John Beasley nie żyje
Media obiegła ostatnio przykra wiadomość o śmierci Johna Beasleya. Tragiczne wieści przekazał za pośrednictwem mediów społecznościowych jego syn Michael. Mężczyzna nie ukrywał, że z ojcem łączyły go wyjątkowo bliskie relacje.

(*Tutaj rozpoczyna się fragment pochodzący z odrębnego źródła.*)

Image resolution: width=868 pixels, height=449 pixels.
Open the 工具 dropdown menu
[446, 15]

- Straciłem dziś najlepszego przyjaciela. Mówią, że nigdy nie powinieneś spotykać swoich idoli, ponieważ okazują się zupełnie kimś innym. To nieprawda. Moim bohaterem był mój ojciec. Dziękuję Ci za wszystko. Mam nadzieję, że sprawiłem, że byłeś ze mnie dumny. Kocham Cię jeszcze bardziej - napisał zrozpaczony Michael.
Kim był John Beasley?
John Beasley rozpoczął karierę aktorską jako dojrzały mężczyzna. Pierwsze kroki w branży filmowej stawiał, kiedy był już całkowicie ustatkowany. Jak sam przyznał, najlepsze lata życia poświęcił swoim najbliższym. Zaznaczył również, że rodzina jest dla niego najważniejsza.
- Wychowywałem rodzinę. Mam dwóch synów, z których jestem bardzo dumny i pomyślałem, że bycie ojcem i obserwowanie dorastania tych dzieci jest ważniejsze - tłumaczył w 2020 roku.

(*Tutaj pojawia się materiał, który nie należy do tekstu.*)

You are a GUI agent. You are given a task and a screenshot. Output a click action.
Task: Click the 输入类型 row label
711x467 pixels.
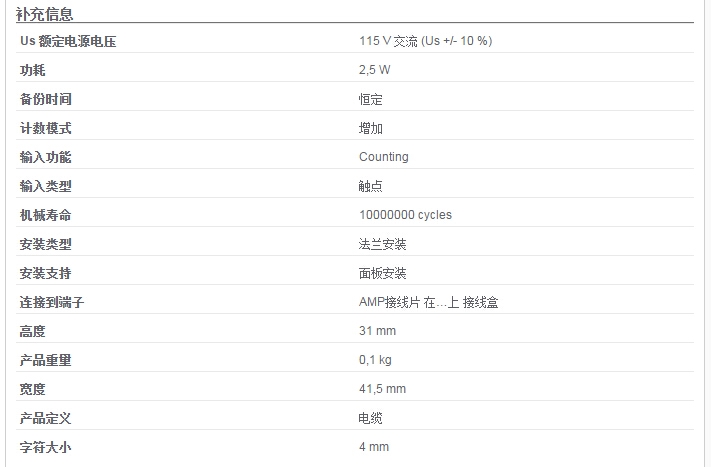point(46,186)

John Beasley - najważniejsze role
John Beasley zyskał ogromną popularność i sympatię widzów rolą w popularnym serialu “Everwood”. To jednak nie jedyna produkcja, w której się pojawił. Publiczność mogła podziwiać jego grę aktorską między innymi w filmach sportowych, takich jak "The Mighty Ducks", "Little Big League" oraz w filmie "Rudy".
Artysta pojawiał się na ekranie u boku takich sław, jak Ben Affleck, Morgan Freeman, James Cromwell, John Travolta czy Dwayne Johnson.